The Mastercard Foundation Think Tank recently released findings from a peer to peer research report that provides some key insights into youth employment and entrepreneurship trends in East Africa. The Youth Tank which was established in 2012 to ensure that young people are meaningfully engaged in improving their economic opportunities in Africa has demonstrated the “dedication and energy of young people to seek positive change within their communities.” That is according to Ann Miles Director, Financial Inclusion and Youth Livelihoods at The MasterCard Foundation, as newsghana reports.
“Their research is an important piece of work that will help to inform not only the Foundation’s strategy for expanding youth economic opportunities, but also governments and policymakers in the youth development space.”
The report revealed that young people in East Africa are committed to improving their skill set and are taking proactive steps to do so such as volunteering and using ICT to acquire the skills they need for employment. Additionally it said that young people in rural are carefully considering employment opportunities in agriculture rather than migrating to urban centres as used to be the norm.
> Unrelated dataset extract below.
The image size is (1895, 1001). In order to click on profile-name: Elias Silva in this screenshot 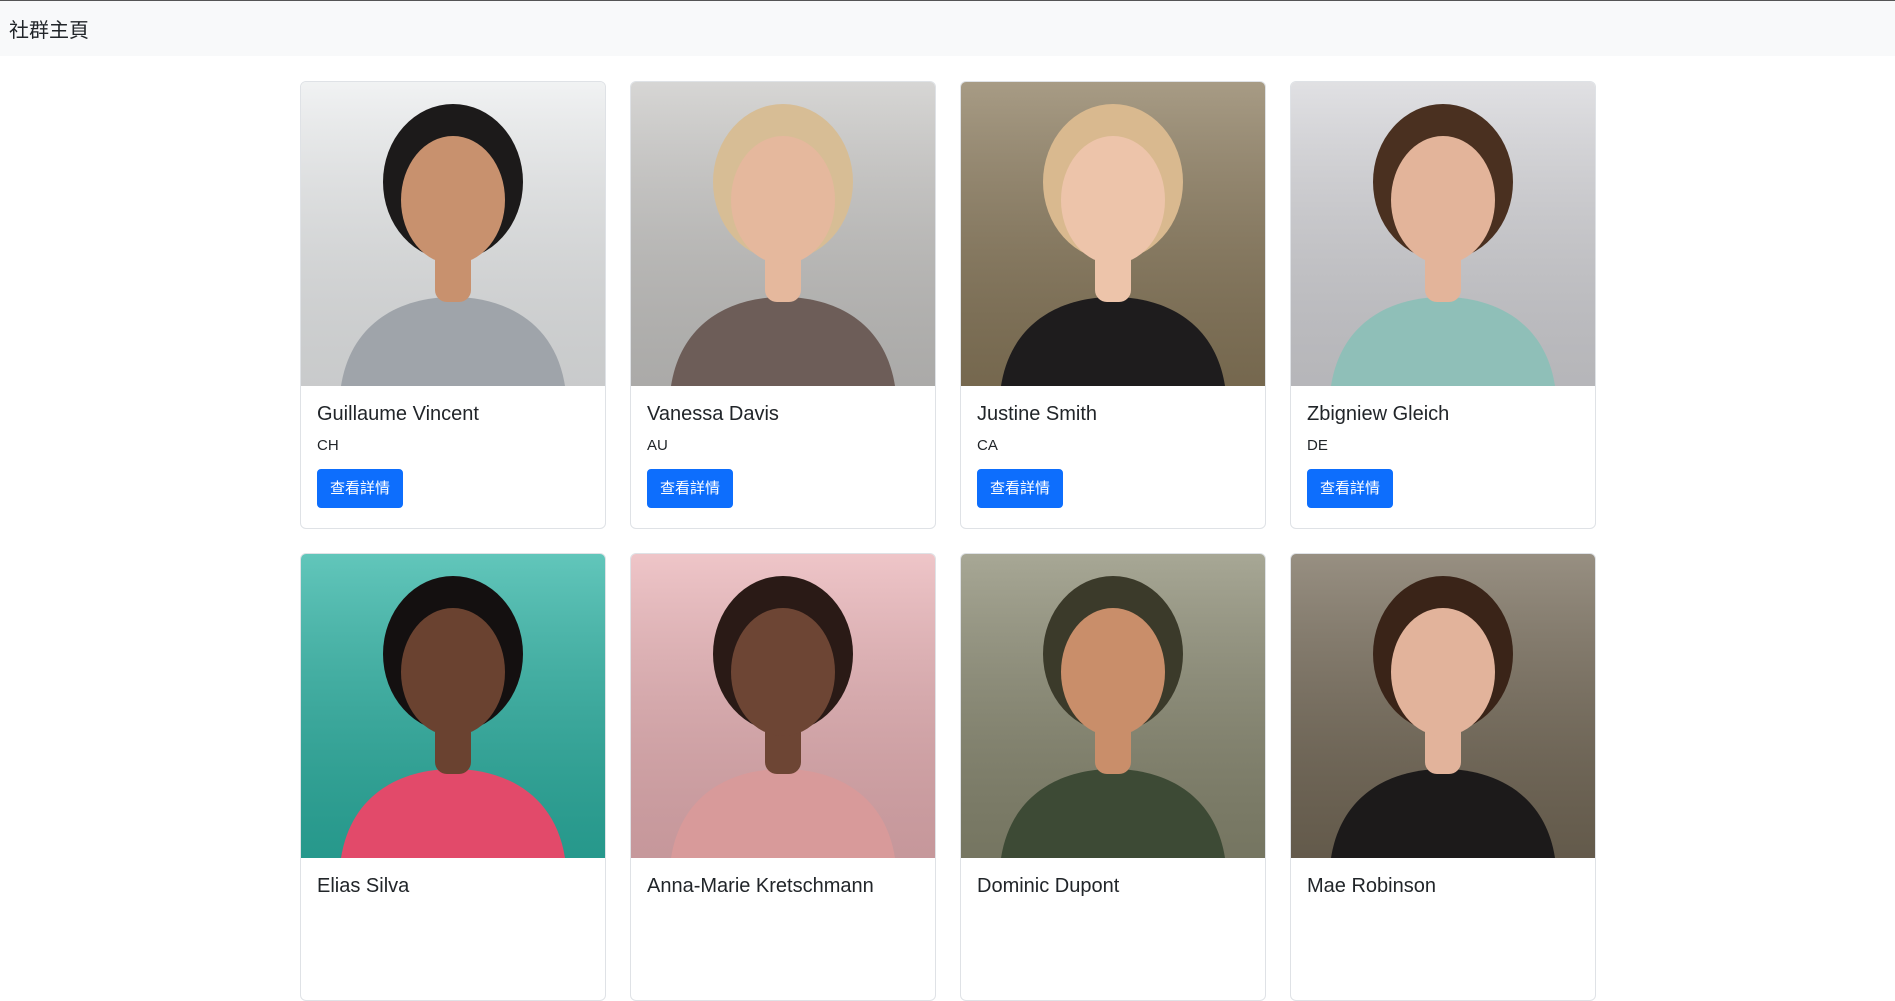, I will do `click(364, 886)`.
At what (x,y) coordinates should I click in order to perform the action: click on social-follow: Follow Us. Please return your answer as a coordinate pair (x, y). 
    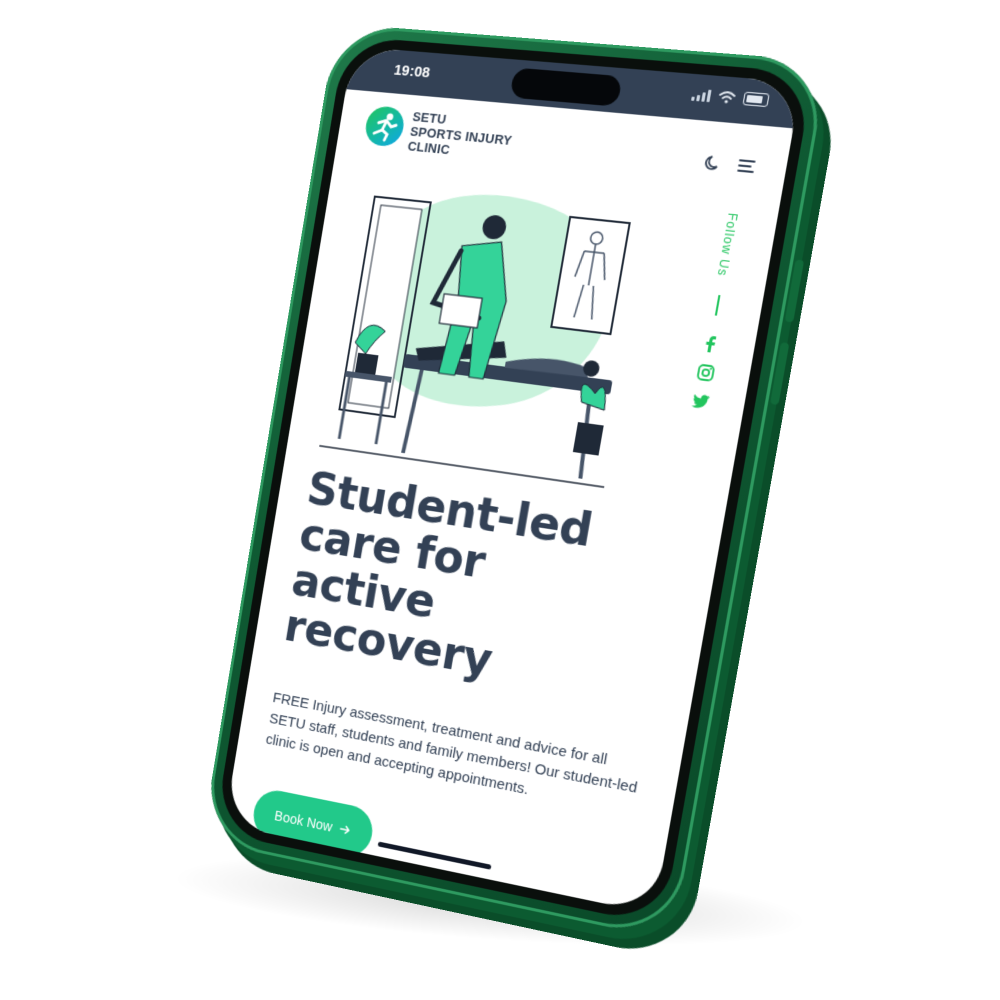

Limited access to financial services and limited business management skills, however are the challenges that they face.
Another insight highlighted by the report is that young people appreciate the efforts that are being made by the East African government initiatives to advance youth employment. On the other hand it recognized that there were many missing components like individual rather than group loans and business skills training. There are a number of barriers such as gender inequality, limited access to land and to information and technology that hinder the youth’s ability to earn a sustainable means of living.
When the Think Tank was established, the MasterCard Foundation in partnership with Restless Development recruited, trained and supported 15 youth from Tanzania, Rwanda, Uganda and Kenya to conduct research in their respective communities on the challenges and opportunities facing youth when they enter the labour market. Greg Lavender, Uganda Country Director for Restless Development said that:
“Young people were in charge throughout the process that led to this report.In addition to learning from the findings, we hope that others will be inspired to fully engage young people as leaders in shaping and delivering youth-focused initiatives.”